◆ TASK GOAL
Return the line that contains "Given: Select RIOT BLOCKCHAIN INC security" plus every line after it to the end of the entries below, exactly as given, and stop there.

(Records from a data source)
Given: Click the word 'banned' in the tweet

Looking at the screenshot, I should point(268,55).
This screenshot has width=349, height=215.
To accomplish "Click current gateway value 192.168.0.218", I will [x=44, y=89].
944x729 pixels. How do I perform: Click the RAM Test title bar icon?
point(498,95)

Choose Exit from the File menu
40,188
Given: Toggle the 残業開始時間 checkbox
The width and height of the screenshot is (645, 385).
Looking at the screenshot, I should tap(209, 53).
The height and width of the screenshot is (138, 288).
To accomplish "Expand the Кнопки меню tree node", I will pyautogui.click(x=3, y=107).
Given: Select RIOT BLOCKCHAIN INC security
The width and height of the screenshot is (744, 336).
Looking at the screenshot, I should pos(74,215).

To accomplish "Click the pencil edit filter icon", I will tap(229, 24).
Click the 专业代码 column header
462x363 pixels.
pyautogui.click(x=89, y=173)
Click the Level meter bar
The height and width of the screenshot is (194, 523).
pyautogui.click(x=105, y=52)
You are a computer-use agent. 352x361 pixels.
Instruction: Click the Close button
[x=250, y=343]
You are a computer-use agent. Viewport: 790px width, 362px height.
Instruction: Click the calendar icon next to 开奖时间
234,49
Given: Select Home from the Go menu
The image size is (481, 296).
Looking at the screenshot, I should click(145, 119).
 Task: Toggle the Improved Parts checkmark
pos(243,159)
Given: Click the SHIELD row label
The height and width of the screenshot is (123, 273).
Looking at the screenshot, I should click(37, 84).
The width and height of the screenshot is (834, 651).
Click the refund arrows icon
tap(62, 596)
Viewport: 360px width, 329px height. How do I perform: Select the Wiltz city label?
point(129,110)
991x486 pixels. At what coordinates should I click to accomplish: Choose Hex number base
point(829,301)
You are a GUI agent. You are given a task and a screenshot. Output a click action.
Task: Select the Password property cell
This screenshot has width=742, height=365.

◆ RESULT OF THE TASK
Given: Select RIOT BLOCKCHAIN INC security
The width and height of the screenshot is (744, 336).
Looking at the screenshot, I should pos(74,215).

To accomplish "Click the pencil edit filter icon", I will tap(229, 24).
Click the 专业代码 column header
462x363 pixels.
pyautogui.click(x=89, y=173)
Click the Level meter bar
The height and width of the screenshot is (194, 523).
pyautogui.click(x=105, y=52)
You are a computer-use agent. 352x361 pixels.
Instruction: Click the Close button
[x=250, y=343]
You are a computer-use agent. Viewport: 790px width, 362px height.
Instruction: Click the calendar icon next to 开奖时间
234,49
Given: Select Home from the Go menu
The image size is (481, 296).
Looking at the screenshot, I should click(145, 119).
 Task: Toggle the Improved Parts checkmark
pos(243,159)
Given: Click the SHIELD row label
The height and width of the screenshot is (123, 273).
Looking at the screenshot, I should click(37, 84).
The width and height of the screenshot is (834, 651).
Click the refund arrows icon
tap(62, 596)
Viewport: 360px width, 329px height. How do I perform: Select the Wiltz city label?
point(129,110)
991x486 pixels. At what coordinates should I click to accomplish: Choose Hex number base
point(829,301)
You are a GUI agent. You are given a task and a screenshot. Output a click action.
Task: Select the Password property cell
This screenshot has width=742, height=365.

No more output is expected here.